ILoveMakonnen had been bouncing in and out of the Atlanta scene for a few years, and was already connected with producers like Mike Will Made It, Metro Boomin, and Sonny Digital, but after Drake remixed ‘Tuesday; in 2014, he had his first real pop culture moment. Drake heard the idiosyncratic RnB cut through mutual friends, fucked with the vision, and knocked out his remix real quick. Although ILoveMakonnen hasn’t had the success many hoped he would, he still scored some solid looks and continues operating as a cult music figure to this day. This year he collaborated with Rae Sremmurd on ‘Love,’ and Lil B on ‘Global.’
Much like southern rap, Drake’s love of UK grime and road rap is well documented. Drake has been referencing UK artists like Sneakbo and Skepta since the early 2000s and is a devoted lover of UK TV program Top Boy (so much that he recently bought the rights to the show). However, South London teen rapper Dave was one of their first to really receive that heavy Drake co-sign when Drizzy remixed his song ‘Wanna Know’ in 2016. The remix had Dave trending worldwide, and beyond just ‘Wanna Know,’ he saw a major jump in plays across his youtube videos, giving the kid from Streatham a genuine shot.
Paterson, New Jersey’s Fetty Wap is a different type of RnB/rap star and given his unique sense of melody, and original swagger, he was probably always going to have a phenomenal run in 2014 and 2015. His single ‘Trap Queen’ set him up as someone special, but after Drake remixed ‘My Way’ in 2015, the US commercial radio landscape really opened up for Fetty, and his international rise kicked into a whole new gear. Fetty dominated the rest of 2015. Comparatively speaking, he’s been chilling the last couple of years. With his talents, however, Fetty could be back at a moment’s notice.
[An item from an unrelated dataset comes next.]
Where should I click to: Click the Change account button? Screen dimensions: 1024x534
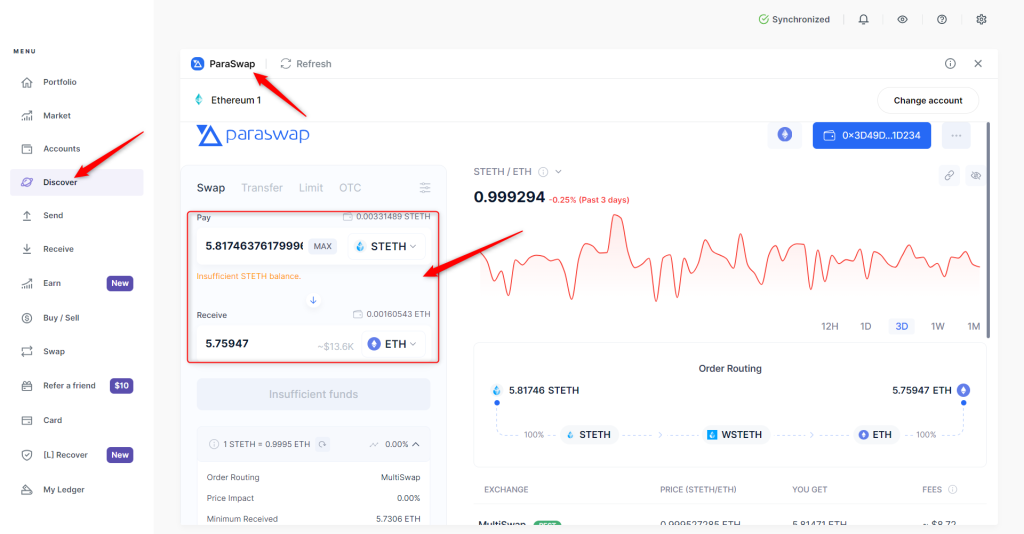927,100
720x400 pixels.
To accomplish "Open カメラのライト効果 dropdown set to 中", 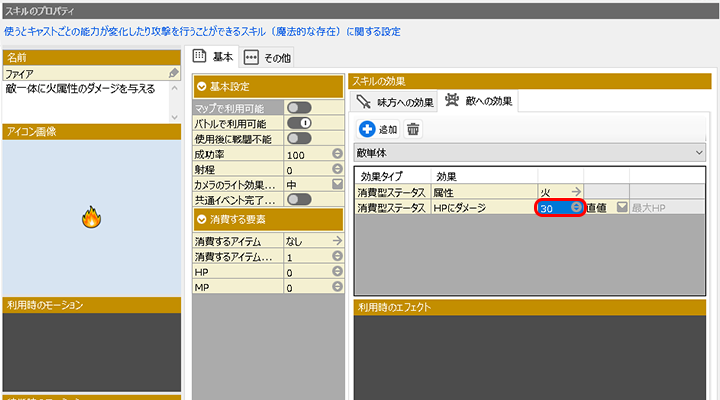I will (337, 185).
In 2007, Peckham, London MC Giggs recorded his ‘Talking Da Hardest,’ freestyle over an old Dr. Dre instrumental. ‘Taking Da Hardest,’ blew up on the UK street rap circuit, and as his debut album and singles rolled out, Giggs developed a reputation as one of the most uncompromising rappers in his country, and even picked up a BET Award in 2008. Over the following years, Giggs career was a stop-start affair. However, after his unique sound caught Drake’s ear, Giggs ended up on two songs on the More Life playlist this year. He’s always been talented and impactful, but Giggs gritty drawl is operating at new levels right now.
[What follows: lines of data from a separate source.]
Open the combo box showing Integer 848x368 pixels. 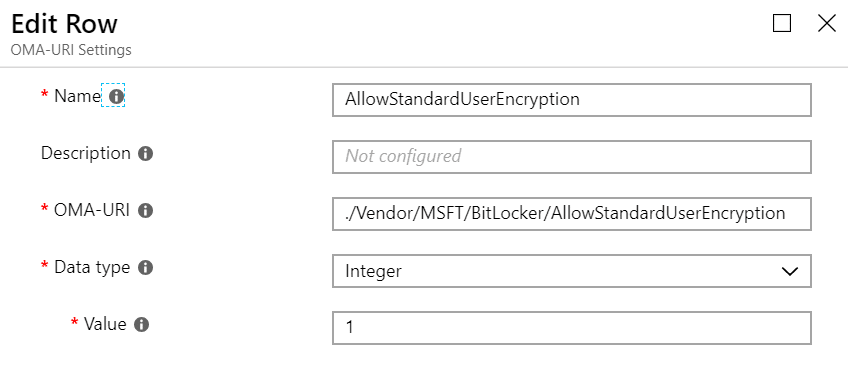pos(572,271)
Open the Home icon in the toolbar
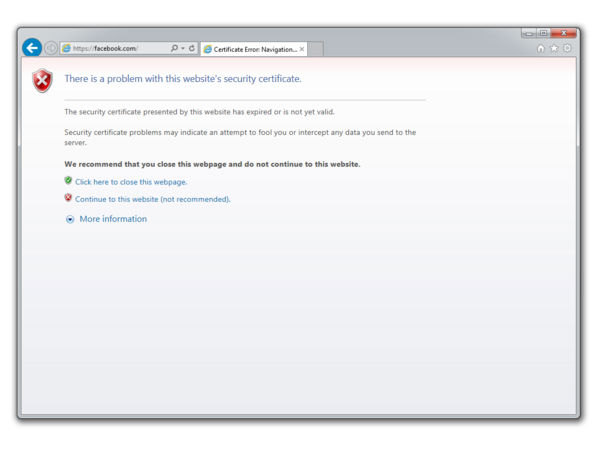 (541, 48)
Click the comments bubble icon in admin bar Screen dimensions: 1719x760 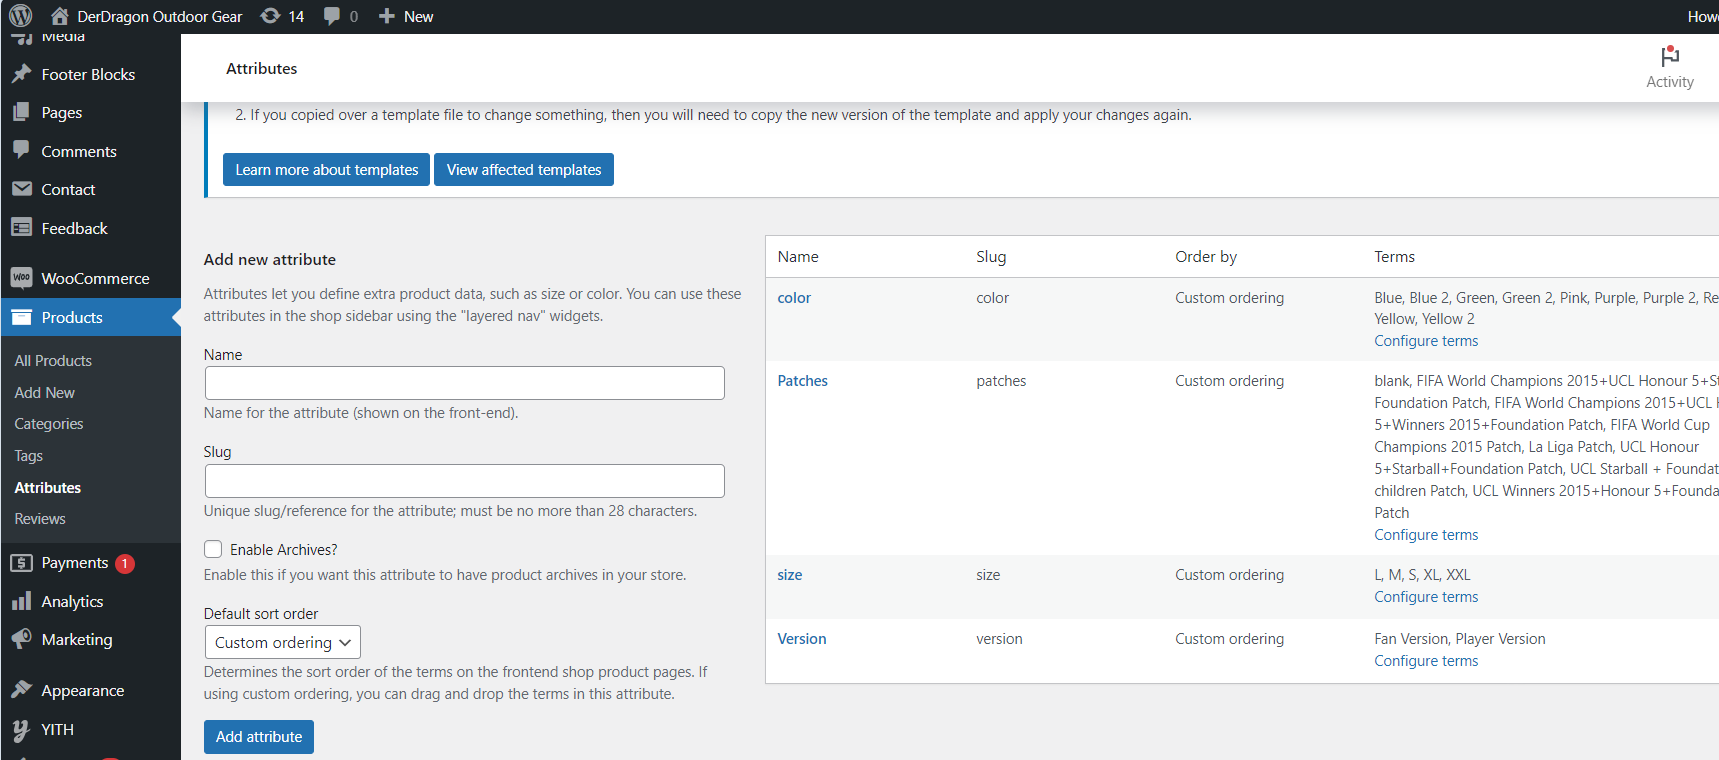pyautogui.click(x=332, y=16)
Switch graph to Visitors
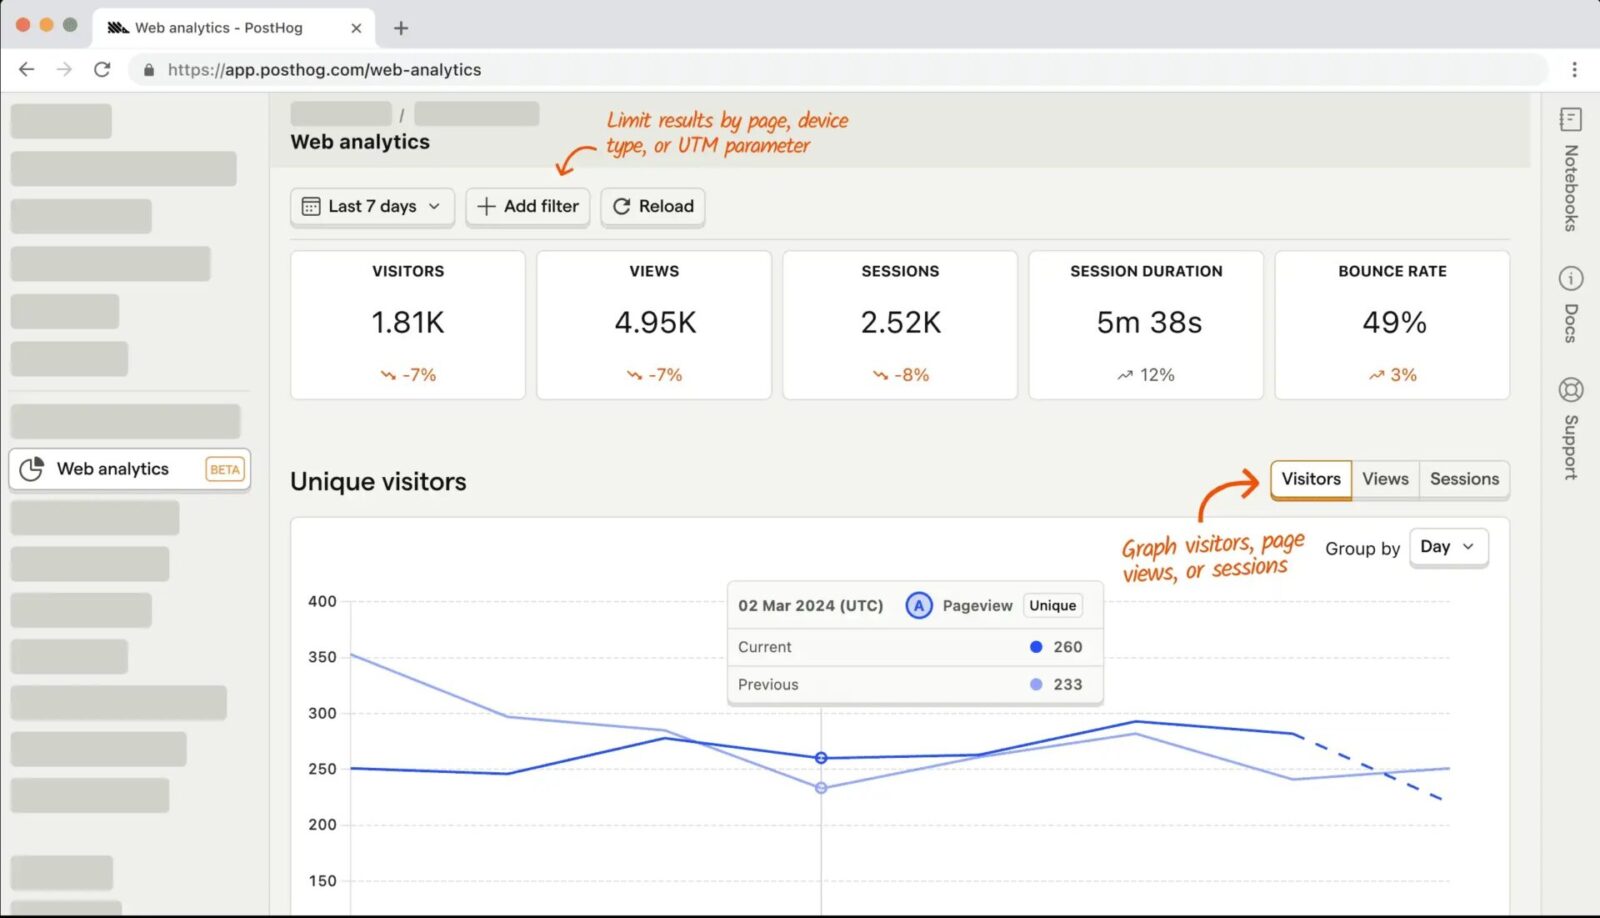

A decade ago, Skepta was a UK Grime pioneer, one of the key forces behind shaping the sound’s first wave. Six years ago, he was busy helping take the double-time grime rap style into the charts through collaborations with electro-pop producers like NDubz. Since the release of ‘That’s Not Me’ (feat JME) in 2014, Skepta has been busy finding a way to bring Grime towards the UK and US mainstream on the genre’s own terms. ‘Shutdown’ was proof this was possible, and he’s been aided along the way by Drake. They teamed up with Wizkid for a remix of afrobeats cut ‘Ojuelegeba,’ and Skepta had his own interlude on the More Life playlist. Recently, he’s shared stages with Drizzy on both sides of the Atlantic. Skepta and UK grime’s train is on schedule, and in North America, Drake’s support has been crucial.